The Conservatives have secured an overall majority to take control of Dudley council in the Midlands, with just three Labour councillors - out of 14 - managing to hang on to their seats.

Prof Jennings said UKIP were "polling strongly" in Dudley in 2016, with virtually every ward at that time seeing support for the party above 10% and even above 20% in places.

"That was an area with a strong tradition of UKIP eurosceptism," he said.

Prof Jennings said in the Dudley ward of Wordsley, which voted by more than 60% for Leave in 2016, there was a more than 40-percentage point increase in Conservative support in the 2021 election.

He said the results highlighted Labour is now "caught in a pincer movement between its new support and older base".

"It needs to find a way to appeal both to voters in its traditional base - who are older, hold more socially conservative views and are more eurosceptic - and it's younger, more diverse new base in cities who are more likely to be graduates," prof Jennings said.

"It faces a major challenge to bridge those divides."

Sunderland

Sunderland City Council remains under Labour control following the local election results but its Labour leader Graeme Miller called it "a bad night".

The party still has 42 councillors but lost nine seats and has just four more than the 38 needed for a majority.

Mr Miller said defeats had been caused by the "complete collapse" of UKIP, with the Tories gaining their votes, and claimed the COVID vaccine rollout had given the Conservatives "a 10-point bounce in the vote".

Prof Jennings said the coronavirus pandemic had "frozen the ability of Labour to define itself or set the agenda".

"In times of crisis, people actually express trust in government, despite the complaints they might have about the handling of the pandemic," he said

"Then the government has been enjoying this kind of vaccine bounce and the feel-good factor of people maybe feeling the worst is behind us."

Prof Jennings said Labour had not been able to "lay a glove on the government because we're in a period of extended crisis where people are looking towards the government to look after them and protect them".

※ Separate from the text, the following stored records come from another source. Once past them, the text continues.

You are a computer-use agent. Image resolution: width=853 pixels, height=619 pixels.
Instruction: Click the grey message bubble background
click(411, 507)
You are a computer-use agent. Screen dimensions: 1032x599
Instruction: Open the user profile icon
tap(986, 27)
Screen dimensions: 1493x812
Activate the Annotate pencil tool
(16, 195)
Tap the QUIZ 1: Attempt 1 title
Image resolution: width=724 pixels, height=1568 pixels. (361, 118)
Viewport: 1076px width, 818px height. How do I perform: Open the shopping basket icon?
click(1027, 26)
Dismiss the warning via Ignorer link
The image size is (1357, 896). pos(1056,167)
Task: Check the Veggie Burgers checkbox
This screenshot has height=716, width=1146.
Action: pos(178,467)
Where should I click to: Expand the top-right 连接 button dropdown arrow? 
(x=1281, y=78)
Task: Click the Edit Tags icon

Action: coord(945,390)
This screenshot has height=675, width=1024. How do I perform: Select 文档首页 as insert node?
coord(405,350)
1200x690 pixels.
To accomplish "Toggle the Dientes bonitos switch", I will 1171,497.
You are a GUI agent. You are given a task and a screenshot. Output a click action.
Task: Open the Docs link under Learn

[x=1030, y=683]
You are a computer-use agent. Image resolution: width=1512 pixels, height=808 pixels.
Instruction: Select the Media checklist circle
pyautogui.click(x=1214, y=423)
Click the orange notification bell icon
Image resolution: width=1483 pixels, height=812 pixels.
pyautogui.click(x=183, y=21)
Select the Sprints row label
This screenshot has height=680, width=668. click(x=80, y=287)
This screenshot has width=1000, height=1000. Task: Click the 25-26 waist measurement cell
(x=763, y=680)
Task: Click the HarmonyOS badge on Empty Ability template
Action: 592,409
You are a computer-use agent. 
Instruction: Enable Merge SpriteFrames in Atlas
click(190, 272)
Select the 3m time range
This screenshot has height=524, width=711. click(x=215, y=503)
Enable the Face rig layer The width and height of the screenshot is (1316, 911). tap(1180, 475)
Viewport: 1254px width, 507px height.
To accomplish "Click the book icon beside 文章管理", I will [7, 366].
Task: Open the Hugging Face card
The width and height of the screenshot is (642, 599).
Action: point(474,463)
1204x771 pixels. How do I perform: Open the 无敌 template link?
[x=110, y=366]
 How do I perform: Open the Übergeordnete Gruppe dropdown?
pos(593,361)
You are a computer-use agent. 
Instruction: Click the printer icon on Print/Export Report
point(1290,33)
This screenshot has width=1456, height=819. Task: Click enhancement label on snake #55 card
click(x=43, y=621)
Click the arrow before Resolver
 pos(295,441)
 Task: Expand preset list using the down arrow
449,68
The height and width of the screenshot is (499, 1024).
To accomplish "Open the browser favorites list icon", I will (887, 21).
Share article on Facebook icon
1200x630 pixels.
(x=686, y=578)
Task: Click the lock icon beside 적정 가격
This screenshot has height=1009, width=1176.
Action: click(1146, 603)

"That's made it a very difficult space to operate in," he added.

Harlow

In Harlow, Essex, traditionally a swing area which voted heavily to leave the EU, the previously Labour council is now fully controlled by the Conservatives for the first time in a decade.

Labour held on to just one of the seven seats it was contesting and council leader Mark Ingall lost his seat.

Prof Jennings said the results for Labour were "clearly bad" but they were not "a shock".

"All the patterns of voting behaviour, the party's structural predicament, are precisely the same as they were in December 2019," he added.

"It is bad it hasn't been able to make any progress since then. It has one excuse - the pandemic, which has limited its ability to reinvent itself.

"What it means is it faces an even greater challenge for whenever the next election might be in two or three years, to shift that around before then.

"That's where it faces a long-term challenge that probably goes beyond a single election."

Northumberland

The Conservative Party seized total control of Northumberland County Council by one seat.

There were dead heats in two wards - where the candidates with most votes got exactly the same number - and the winners were decided by picking lots out of a box.

The Tories ended up with 34 seats - a majority of one, with Labour on 21, seven independents, three Liberal Democrats and the Green Party on two.

Prof Jennings said "what we traditionally understood as Labour strongholds and Conservative strongholds are changing".

"The map of English electoral politics has been redrawn and will continue to change, very much structured by the forces of Brexit and also Boris Johnson," he said.